EXERCISE BRIEF => Please translate this sentence from the passage on confronting a company founder into Spanish: "The board needs to stand firm with its decision."

PASSAGE PROVIDED =>
· · · ·

By doing so, the board members can facilitate the intervention process and will be able to find a more objective and fair solution that primarily focuses on the success of the organization.
This third party professional will help to design the best agreement and ensure that it is properly executed. With its expertise and a fresh perspective, no stone will be left unturned, and will relieve significant pressure off the board.
Confronting the founder
The conversation the board needs to have with the founder will be crucial, and should not be taken lightly. It needs to be an honest conversation that clearly and decisively addresses the issues caused by the founder’s syndrome, and how it has negatively affected the company. However, this conversation should not turn into a witch trial. There’s no need to come in with a belligerent and confrontational attitude.
Don’t forget that the main goal of this intervention is addressing and fixing a problem, not simply attacking a person. Of course, that’s easier said than done. It takes a great amount of skill and self control to be able to clarify the board’s motives and intentions, while reducing defensiveness in the founder.
Remember, the company is very personal to the founder, and it’s very likely directly tied to his/her personal identity. You can expect him/her to react in an exculpatory or even aggressive way to the intervention.
Don’t let that stop you or intimidate you. Remember, the board has the ability and power to make decisions.
Sufferers of founder’s syndrome typically feel very uncomfortable about the idea of being wrong or feeling inadequate. When addressing the founder, be clear and very specific about the reasons behind the intervention. But don’t make the founder feel like a failure. The founder is, after all, the founder. If it wasn’t for his/her vision and drive, the company would not exist.
However, the board should make it clear that it has been decided that the founder will not continue in the same leadership position in the organization, and his/her responsibilities and influence in making decisions will decrease.
Since the board has lost faith in the founder’s ability to drive the organization toward its strategic objectives, they need to step in and take the organization in a different direction. It’s time for a change and the founder needs to accept the board’s decision.
That doesn’t mean that the founder is completely expelled from the company. If the founder remains committed to the success of the organization, he/she can still be part of the team. The founder’s experience and knowledge are still a valuable asset for the organization, albeit in a different role.
The chances that the founder will listen and accept the intervention are higher if the conversation takes the focus away from the founder as an individual and keep it where it really matters, his/her past actions, as well as the future and success of the organization.
If you present facts and documentation that shows how the founder’s actions and decisions have harmed the organization, be it a consistent pattern of failing to meet expectations, or to perform according to the demands of the organization, it will help the founder to realize and accept that he/she has developed founder’s syndrome. It may even help the founder take steps to take a self-examination and address those traits.
Confronting a founder with founder's syndrome is never easy nor comfortable. But unfortunately, in many cases, it’s necessary. If it’s done properly, the founder will understand why the board has decided to step in, and reduce the founder’s influence and power.
Company discipline, probation, and performance reviews and documentation will give the founder ample opportunity to correct any personal issues he/she needs to work on.
When it comes to the intervention, don’t negotiate or argue the reasoning. The board needs to stand firm with its decision.
Be clear and direct but professional and cordial with the founder. Create a Succession Plan and build a coalition, coming together is the best formula to achieve success.

· · · ·

DATASET ENTRIES =>
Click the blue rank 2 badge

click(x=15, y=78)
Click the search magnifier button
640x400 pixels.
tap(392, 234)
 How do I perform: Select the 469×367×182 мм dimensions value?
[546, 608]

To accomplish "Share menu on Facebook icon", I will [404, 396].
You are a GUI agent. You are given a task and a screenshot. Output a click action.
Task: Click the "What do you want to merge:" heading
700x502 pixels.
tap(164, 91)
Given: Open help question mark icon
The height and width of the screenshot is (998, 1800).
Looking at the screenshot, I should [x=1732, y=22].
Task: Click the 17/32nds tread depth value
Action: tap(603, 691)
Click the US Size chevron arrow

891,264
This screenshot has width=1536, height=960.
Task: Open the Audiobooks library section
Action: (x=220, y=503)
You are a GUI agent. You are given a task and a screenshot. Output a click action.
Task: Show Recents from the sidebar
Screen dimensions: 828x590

· · · ·

SOLUTION TO THIS PROBLEM => La junta debe mantenerse firme en su decisión.